§ Records from a dataset
────

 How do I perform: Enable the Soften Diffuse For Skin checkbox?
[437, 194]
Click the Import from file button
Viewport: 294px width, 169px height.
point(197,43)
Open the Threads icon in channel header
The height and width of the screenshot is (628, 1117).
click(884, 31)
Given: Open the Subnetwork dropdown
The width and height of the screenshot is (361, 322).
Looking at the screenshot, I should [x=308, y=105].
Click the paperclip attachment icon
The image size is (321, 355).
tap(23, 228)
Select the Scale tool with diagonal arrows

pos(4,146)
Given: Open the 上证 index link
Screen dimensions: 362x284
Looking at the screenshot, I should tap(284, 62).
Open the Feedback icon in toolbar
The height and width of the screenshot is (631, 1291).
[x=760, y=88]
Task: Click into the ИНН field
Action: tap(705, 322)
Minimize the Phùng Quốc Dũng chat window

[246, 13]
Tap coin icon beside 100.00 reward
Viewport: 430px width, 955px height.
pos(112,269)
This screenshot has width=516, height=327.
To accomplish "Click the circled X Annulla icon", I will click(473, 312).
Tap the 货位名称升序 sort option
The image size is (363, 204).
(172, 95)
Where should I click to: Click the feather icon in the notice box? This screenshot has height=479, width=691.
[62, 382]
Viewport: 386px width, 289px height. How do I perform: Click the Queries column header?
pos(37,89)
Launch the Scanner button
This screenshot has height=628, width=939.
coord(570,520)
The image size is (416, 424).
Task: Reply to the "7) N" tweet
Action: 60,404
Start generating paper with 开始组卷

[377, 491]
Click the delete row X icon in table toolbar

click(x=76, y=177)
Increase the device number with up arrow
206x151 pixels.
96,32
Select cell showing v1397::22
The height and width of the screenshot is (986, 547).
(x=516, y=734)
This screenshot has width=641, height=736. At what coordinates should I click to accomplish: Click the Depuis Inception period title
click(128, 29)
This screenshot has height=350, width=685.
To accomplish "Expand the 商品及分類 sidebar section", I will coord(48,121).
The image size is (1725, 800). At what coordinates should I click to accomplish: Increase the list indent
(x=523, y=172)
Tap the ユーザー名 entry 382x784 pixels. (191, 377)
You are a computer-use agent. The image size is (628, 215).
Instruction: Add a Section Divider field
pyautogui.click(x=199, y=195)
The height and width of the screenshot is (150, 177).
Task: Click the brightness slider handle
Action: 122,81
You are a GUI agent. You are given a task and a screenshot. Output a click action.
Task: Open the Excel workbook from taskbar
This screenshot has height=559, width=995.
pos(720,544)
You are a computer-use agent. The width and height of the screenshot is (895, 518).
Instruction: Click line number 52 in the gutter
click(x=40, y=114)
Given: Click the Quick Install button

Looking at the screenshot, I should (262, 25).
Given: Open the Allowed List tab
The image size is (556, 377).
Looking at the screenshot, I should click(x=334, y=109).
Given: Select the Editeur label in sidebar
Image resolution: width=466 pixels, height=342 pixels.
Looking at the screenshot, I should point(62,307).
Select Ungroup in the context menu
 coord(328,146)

────

§ About this exercise
Each line from the one holding "Given: Select the Editeur label in sidebar" down to the end of the records above is to be repeated exactly; no other line belongs in the reply.

§ Task result
Given: Select the Editeur label in sidebar
Image resolution: width=466 pixels, height=342 pixels.
Looking at the screenshot, I should point(62,307).
Select Ungroup in the context menu
 coord(328,146)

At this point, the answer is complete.